![Single Post](https://images.seneweb.com/dynamic/modules/news/images/gen/fb/669496dd11348aa43d380dc48cd92f7430dfe9e4.png)
Il y a un peu plus d’un an, le Sénégal était le théâtre de manifestations sanglantes qui ont causé quatorze victimes. Depuis ces journées tragiques, le Président Macky Sall tente de reconquérir la jeunesse avec plusieurs programmes et initiatives. Mais pour Cheikh Fall, Président des Africtivistes, cela vient trop tard. Il pointe également l’incapacité de Macky Sall à comprendre les aspirations de la jeunesse.
Il y a un peu plus d’un an, le Sénégal avait été le théâtre de manifestations ayant causé quatorze morts. Au-delà des soubassements politico-judiciaires, ces manifestations avaient laissé transparaître le malaise de la jeunesse. Ce malaise est-il toujours palpable d’après vous ?
Permettez-moi tout d’abord de m’incliner devant la mémoire de ces « jeunes martyrs de la démocratie ». Ils ont chacun un prénom et un nom, une famille et des parents. Ils ont été tués jeunes pendant qu’ils exprimaient leur frustration. À ce jour, ils n’ont toujours pas encore été cités par le Président de la République et aucune décision de justice n’est rendue alors que tout le Sénégal garde en mémoire la répression violente et les scènes macabres filmées par les téléphones portables. Au-delà des soubassements politico-judiciaires, il faut comprendre ces manifestations autrement. C’est surtout des journées symboliques d’explosion d’une longue sédimentation de frustration, de colère, d’amertume, de vide, d’injustice et de sentiment de rejet. Une “révolution juvénile” spontanée et virulente que seuls ceux qui sont capables d’une écoute active pourraient décrypter et en tirer des leçons. Je l’ai appelé la révolution d’une démocratie silencieuse portée par une jeunesse citoyenne soif d’un État de droit et d’une justice équitable. Ce malaise est toujours présent et il est cristallisé par : une crise de la démocratie représentative dont les mécanismes électif ne répondent plus aux exigences et à la demande accrue d’une démocratie participative ; un sentiment d’absence de l’État dans certaines parties du territoire ainsi qu’un profond fossé entre une minorité privilégiée par le pouvoir et une grande majorité de la population victime de politique inégalitaire ; une insuffisance d’éthique institutionnelle et de loyauté républicaine des autorités politiques (impunités, tripatouillage, détournement, gabegie et manque de transparence de la gestion des deniers publics …) ; un sentiment de confiscation du pouvoir donnant l’impression de la monopolisation des idées laissant penser qu’une minorité décident à la place de la grande majorité sans leur consentement ou avis.
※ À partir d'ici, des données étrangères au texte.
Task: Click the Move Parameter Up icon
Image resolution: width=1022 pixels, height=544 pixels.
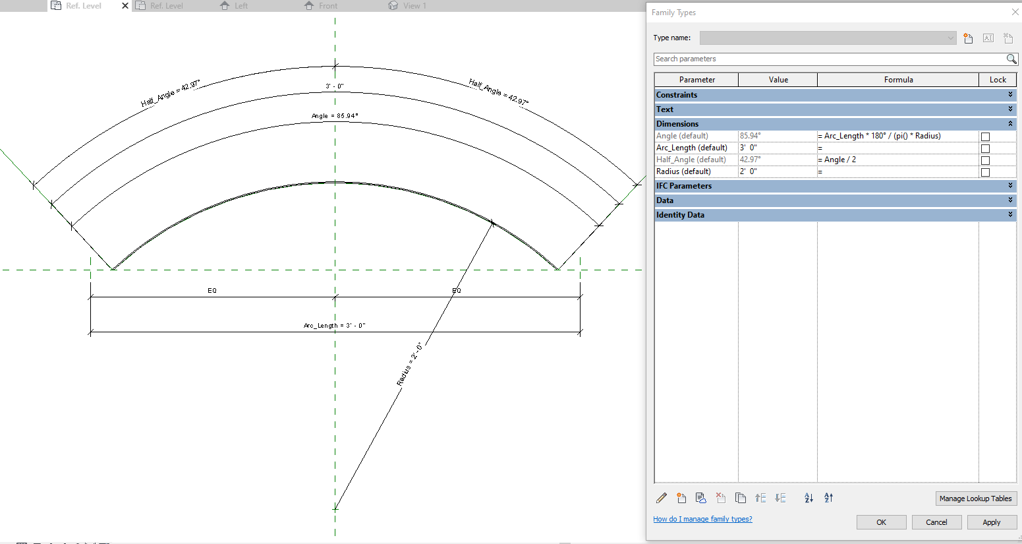Action: click(760, 498)
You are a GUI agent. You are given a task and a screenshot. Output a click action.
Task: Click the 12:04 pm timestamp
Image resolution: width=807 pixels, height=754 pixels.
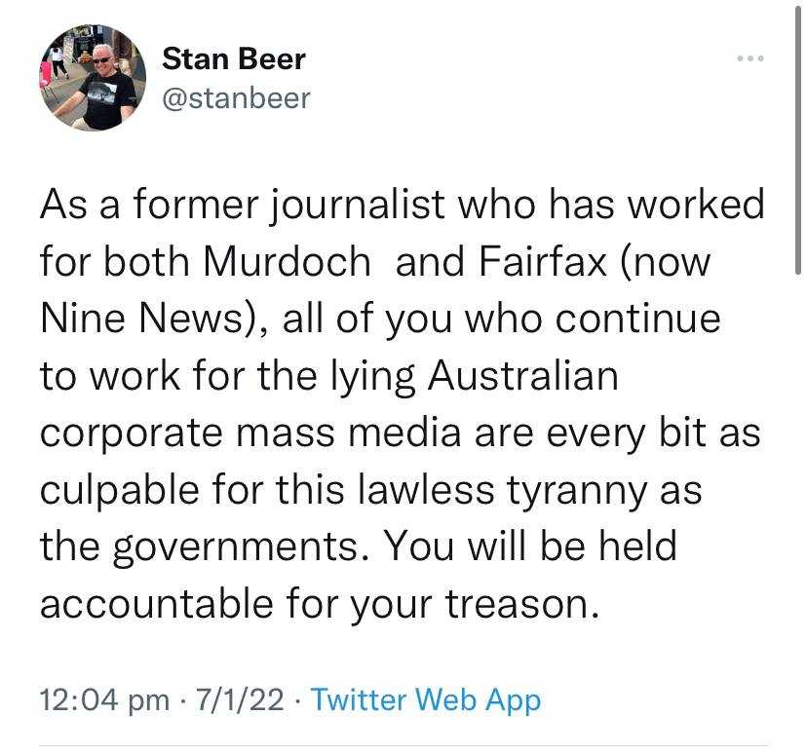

Quand les aspirations démocratiques dépassent les propositions politiques, cela crée un vide dont se nourrissent les frustrations populaires. Quand la demande de démocratie et de bonne gouvernance des populations dépasse l’offre des acteurs du système administratif, les exigences citoyennes ne peuvent être comprises par les autorités.
“Macky Sall est passé à côté de certaines exigences qui n’ont rien à voir avec la construction d’un aéroport, d’une autoroute ou d’un stade”
Le Président de la République, depuis lors, a mis en place quelques initiatives, de Xeyu Ndaw Yi à récemment Jokko ak Macky. Ces actions suscitent-elles votre enthousiasme, vont-elles dans le bon sens ?
Ce qui est arrivé avec Macky Sall en mars dernier, c’est une preuve qu’il est passé à côté de certaines exigences qui n’ont rien à voir avec la construction d’un aéroport, d’une autoroute ou d’un stade. C’est fort regrettable qu’une telle situation se produise au point d’occasionner la mort de 14 jeunes Sénégalais pour qu’enfin le Président de la République pense à mettre en place des nouvelles initiatives orientées “Politique jeunesse”. Il a fallu qu’il soit à son deuxième et dernier mandat pour lancer Xëyu Ndaw yí. Un simple discours d’annonce d’un réajustement de la politique de jeunesse ou de réallocation de fonds supplémentaires pour l’entrepreneuriat ne constitue pas la véritable réponse à ce malaise. Comprendre cette crise, c’est l’aborder hors de la bulle institutionnelle et sans oeillères partisanes du gain politique. Les jeunes qui sont sortis manifester n’ont pas eu besoin d’un leader, ni d’un mouvement encore moins de l’opposition politique. Ceux qui sont sortis manifester ne sont pas tous des chômeurs ou des jeunes en quête de travail. Les internautes sénégalais qui ont porté #FreeSenegal ne sont pas tous des demandeurs d’emploi. Ceux qui ont jeté des pierres à l’Université ne sont pas que des politiques. La réponse est donc ailleurs et pas que sur Xëyu Ndaw yí.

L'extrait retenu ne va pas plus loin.